▶ **YOUR INSTRUCTIONS**
Retype exactly the lines from the one that contains "858x502 pixels." through the end of the listing, both included, but not the pictures.

▶ **MATERIAL PROVIDED**
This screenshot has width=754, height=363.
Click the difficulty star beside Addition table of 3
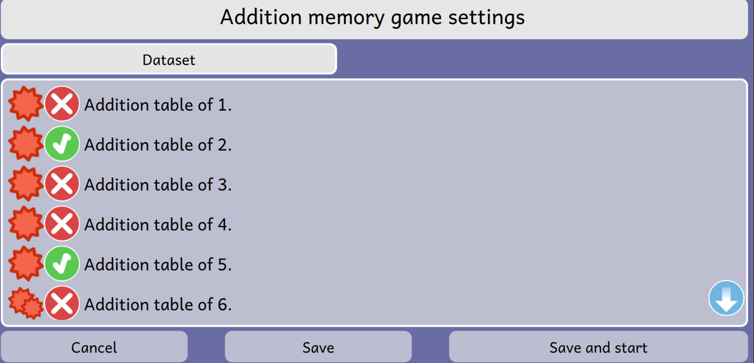tap(26, 184)
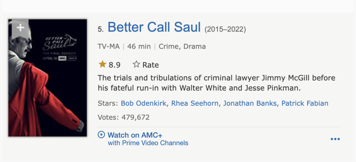This screenshot has height=162, width=356.
Task: Open the Better Call Saul title link
Action: [x=154, y=27]
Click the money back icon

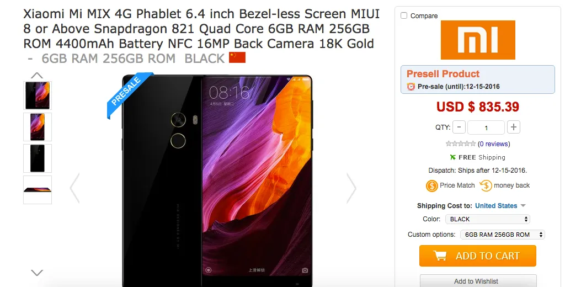pos(486,185)
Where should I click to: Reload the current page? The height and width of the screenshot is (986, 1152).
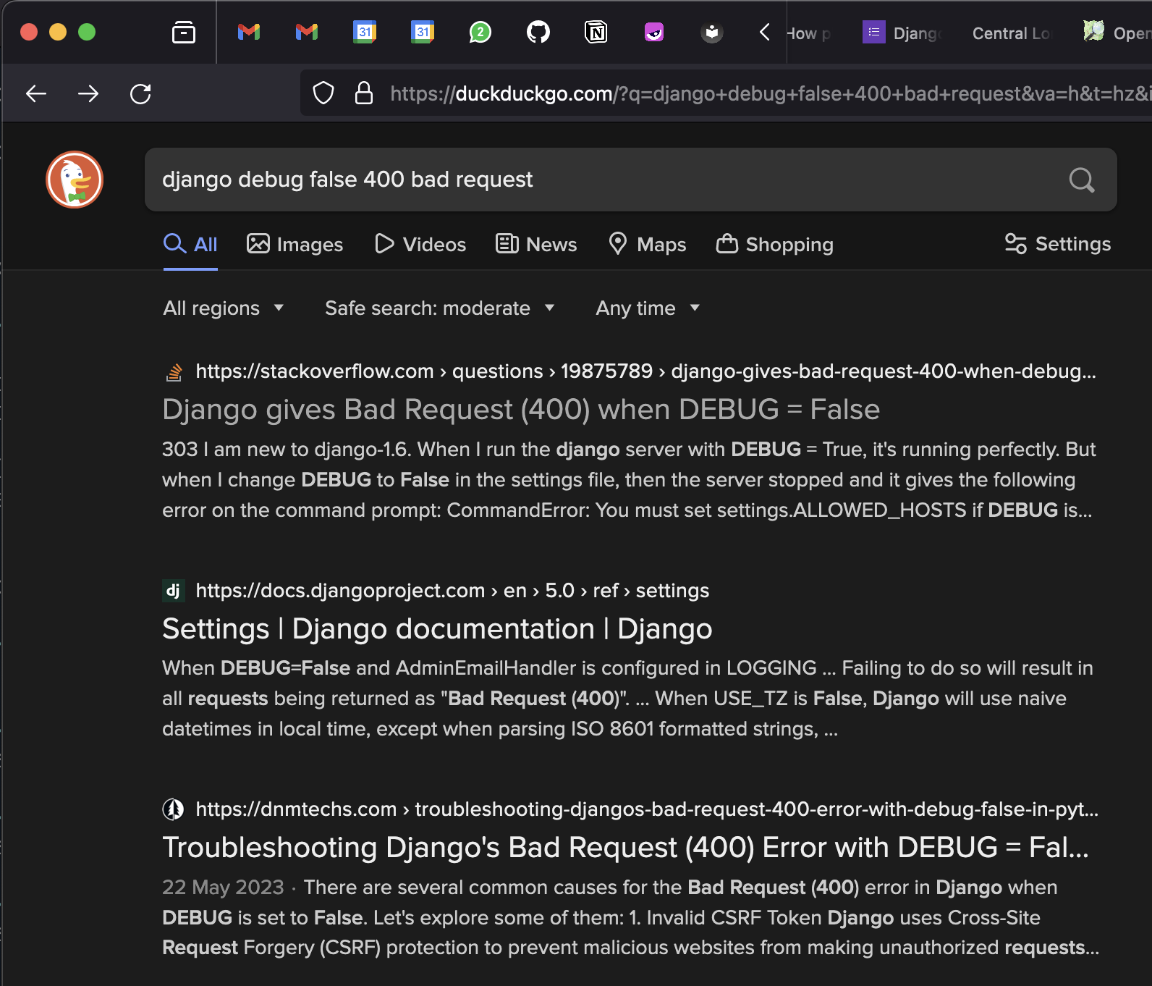point(140,93)
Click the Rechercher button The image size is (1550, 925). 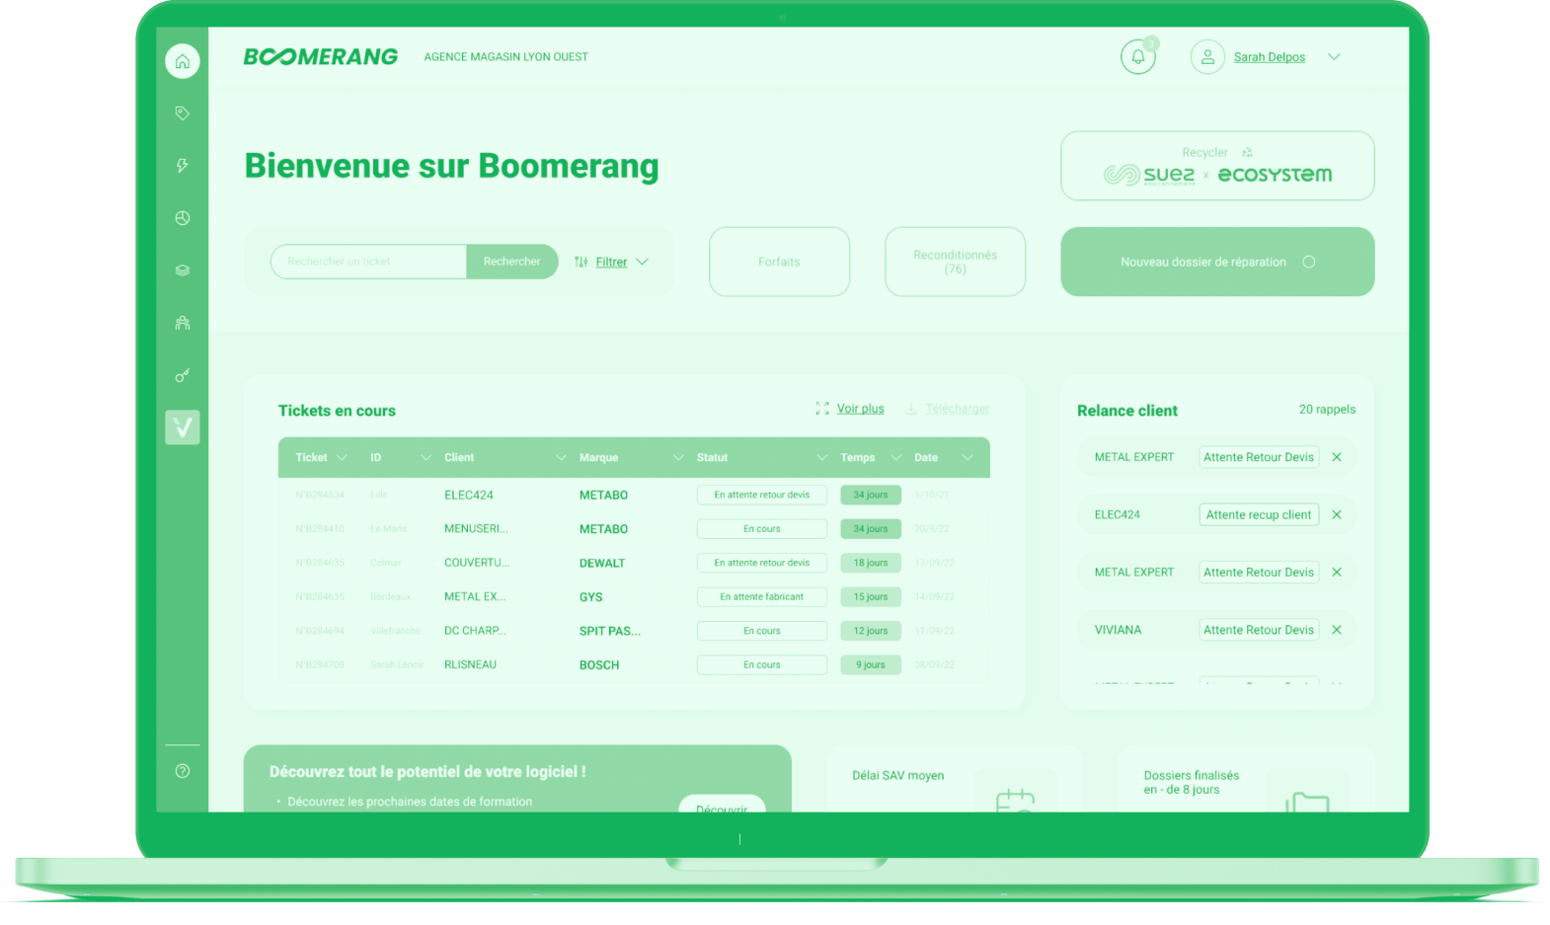point(511,262)
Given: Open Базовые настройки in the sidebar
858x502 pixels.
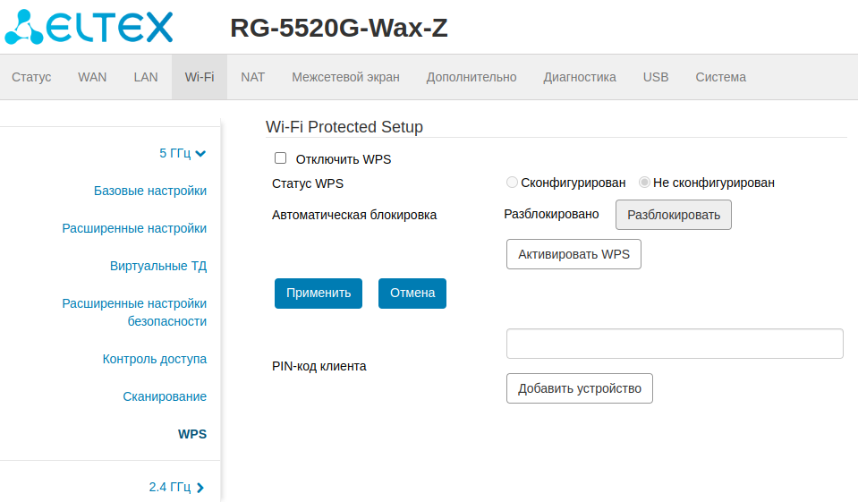Looking at the screenshot, I should tap(150, 191).
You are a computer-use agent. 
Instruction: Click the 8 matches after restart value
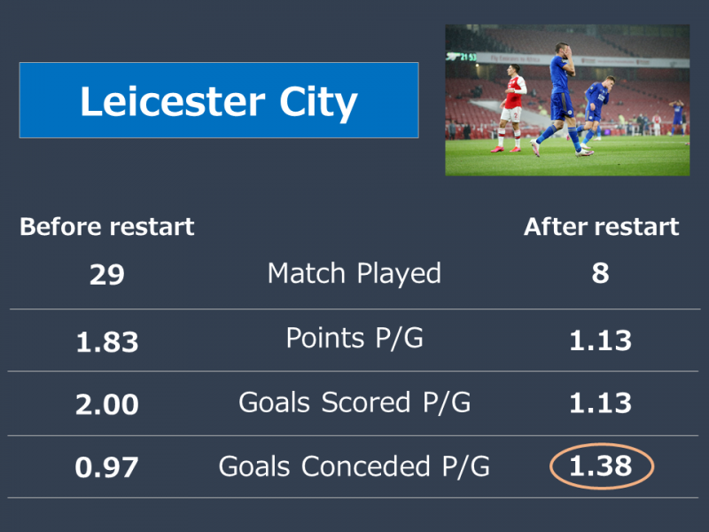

▶ **RESPONSE AREA**
858x502 pixels.
Looking at the screenshot, I should tap(150, 191).
You are a computer-use agent. 
Instruction: Click the 8 matches after restart value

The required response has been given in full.